- Scientific name: Tineidae
- Size: Varies
- Color: Pale tan to buff and light brown to gray
- Shape: Elongated triangular shaped head and wings when folded
- Found in: Throughout the United States
There are several different species of moths that are classified as “clothing moths.” Most of them are not considered important economic pests, however some species have a significant impact on the clothing industry. Cloths moths are native to the Eurasia area but have been introduced to the rest of the world through the expanding system of exports. Cloths moths feed on organic cloth, but can cause damage to synthetic cloths as well. There are two prominent species of clothing moths: the webbing clothes moth and the casemaking cloths moth.
Signs of Infestation
Cloths moths generally infest undisturbed stored clothes and fabric. Unlike grain moths, clothing moths are not strong fliers and the tell-tell sign of a moth infestation -moths near lights within the home- are not present. Most at risk are organic fabrics and those that stay in cool, dark areas for long periods of time. A sign of possible infestation are irregular spots in formally pristine clothing and fully eaten away holes. Infestations may be brought in with older clothing, bird and animal nests as well as animal carcasses. The clothes moth leaves behind silken webbing when they feed, which are a good indication that you have an infestation.

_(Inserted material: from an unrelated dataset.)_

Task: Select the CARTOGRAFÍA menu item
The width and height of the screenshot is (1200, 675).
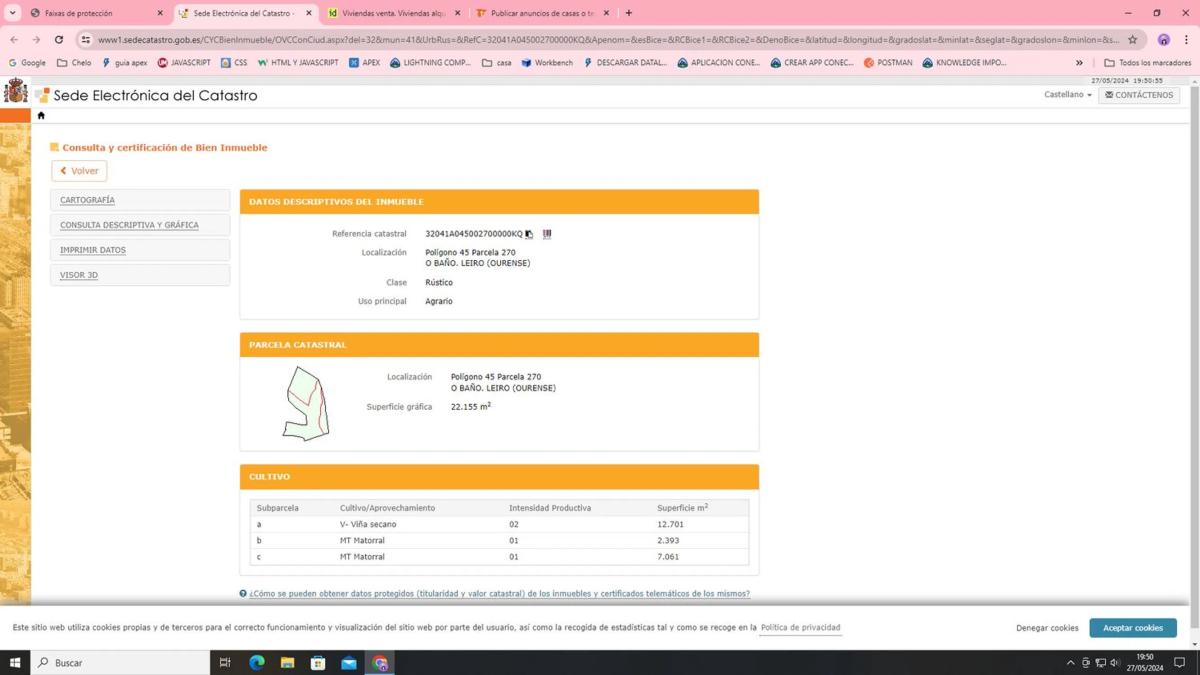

Clothes moths are most often found in dark, cool spaces. They prefer to remain undisturbed and will hide when their hiding spot is discovered. They prefer to run instead of flying when escaping predators, so if your cloths and fabrics are stored in an area that is full of cracks, nooks and hard to reach areas, the cloths moth will be able to avoid detection for quite a while. The clothes moth can flourish in a drier environment and therefore it’s not just enough to store clothing in a dry place.
Only the larval form of the clothes moth actually feeds. The adults do not feed on fabrics. Cloths moths prefer organic, natural fibers. Fabrics at risk are wools, cotton, hemp, fur, silk and feathers. Cloths moth larvae construct silk webs to hide behind and within while they feed. Some types of cloths moths also weave fibers from their food into their webs to provide a camouflage. It makes them even more difficult to detect. Cloths moths can also feed on the lint from clothing as well, which makes the laundry room another area that can perpetuate the cycle of infestation.
Treatment and Prevention
The cloths moth is best prevented by storing unused clothes in air tight bins. By frequent washing and care of clothing, the homeowner can keep an eye out for possible signs of infestation and catch a population very near the beginning. Storage of aromatic, natural repellents such as ceder and lavender is recommended along with the classic remedy of mothballs. Vacuuming wall hangings and carpeting regularly will also help control clothes moths.